RECORDS SUPPLIED:
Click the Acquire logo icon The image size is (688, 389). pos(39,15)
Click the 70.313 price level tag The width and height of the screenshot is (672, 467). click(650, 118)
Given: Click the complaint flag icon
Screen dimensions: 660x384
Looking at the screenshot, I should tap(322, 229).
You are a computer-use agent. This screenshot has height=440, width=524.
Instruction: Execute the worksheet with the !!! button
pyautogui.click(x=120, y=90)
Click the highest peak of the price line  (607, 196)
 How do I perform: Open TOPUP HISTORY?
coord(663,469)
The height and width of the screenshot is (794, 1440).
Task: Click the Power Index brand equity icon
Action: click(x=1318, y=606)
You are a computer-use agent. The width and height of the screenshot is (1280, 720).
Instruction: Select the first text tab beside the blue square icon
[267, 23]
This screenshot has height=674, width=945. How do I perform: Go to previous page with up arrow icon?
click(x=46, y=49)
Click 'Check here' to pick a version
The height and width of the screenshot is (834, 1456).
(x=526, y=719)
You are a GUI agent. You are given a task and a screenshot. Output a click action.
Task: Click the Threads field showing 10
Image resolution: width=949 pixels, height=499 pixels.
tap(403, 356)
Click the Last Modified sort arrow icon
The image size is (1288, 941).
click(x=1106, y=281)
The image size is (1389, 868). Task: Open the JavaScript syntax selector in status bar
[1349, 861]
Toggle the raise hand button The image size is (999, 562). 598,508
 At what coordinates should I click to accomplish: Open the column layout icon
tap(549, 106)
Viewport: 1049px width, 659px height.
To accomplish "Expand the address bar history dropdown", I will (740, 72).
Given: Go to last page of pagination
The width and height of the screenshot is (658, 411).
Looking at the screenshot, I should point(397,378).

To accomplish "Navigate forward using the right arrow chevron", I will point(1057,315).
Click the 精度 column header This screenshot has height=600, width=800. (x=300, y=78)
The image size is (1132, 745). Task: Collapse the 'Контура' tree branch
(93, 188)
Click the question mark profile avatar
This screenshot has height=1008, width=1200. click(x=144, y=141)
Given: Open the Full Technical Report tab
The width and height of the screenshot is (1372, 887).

WHAT YOU NEED TO DO: Repeat every one of the records above exactly as they appear, line for line.

EXERCISE RESPONSE:
Click the Acquire logo icon The image size is (688, 389). pos(39,15)
Click the 70.313 price level tag The width and height of the screenshot is (672, 467). click(650, 118)
Given: Click the complaint flag icon
Screen dimensions: 660x384
Looking at the screenshot, I should tap(322, 229).
You are a computer-use agent. This screenshot has height=440, width=524.
Instruction: Execute the worksheet with the !!! button
pyautogui.click(x=120, y=90)
Click the highest peak of the price line  (607, 196)
 How do I perform: Open TOPUP HISTORY?
coord(663,469)
The height and width of the screenshot is (794, 1440).
Task: Click the Power Index brand equity icon
Action: click(x=1318, y=606)
You are a computer-use agent. The width and height of the screenshot is (1280, 720).
Instruction: Select the first text tab beside the blue square icon
[267, 23]
This screenshot has height=674, width=945. How do I perform: Go to previous page with up arrow icon?
click(x=46, y=49)
Click 'Check here' to pick a version
The height and width of the screenshot is (834, 1456).
(x=526, y=719)
You are a GUI agent. You are given a task and a screenshot. Output a click action.
Task: Click the Threads field showing 10
Image resolution: width=949 pixels, height=499 pixels.
tap(403, 356)
Click the Last Modified sort arrow icon
The image size is (1288, 941).
click(x=1106, y=281)
The image size is (1389, 868). Task: Open the JavaScript syntax selector in status bar
[1349, 861]
Toggle the raise hand button The image size is (999, 562). 598,508
 At what coordinates should I click to accomplish: Open the column layout icon
tap(549, 106)
Viewport: 1049px width, 659px height.
To accomplish "Expand the address bar history dropdown", I will (740, 72).
Given: Go to last page of pagination
The width and height of the screenshot is (658, 411).
Looking at the screenshot, I should point(397,378).

To accomplish "Navigate forward using the right arrow chevron", I will point(1057,315).
Click the 精度 column header This screenshot has height=600, width=800. (x=300, y=78)
The image size is (1132, 745). Task: Collapse the 'Контура' tree branch
(93, 188)
Click the question mark profile avatar
This screenshot has height=1008, width=1200. click(x=144, y=141)
Given: Open the Full Technical Report tab
The width and height of the screenshot is (1372, 887).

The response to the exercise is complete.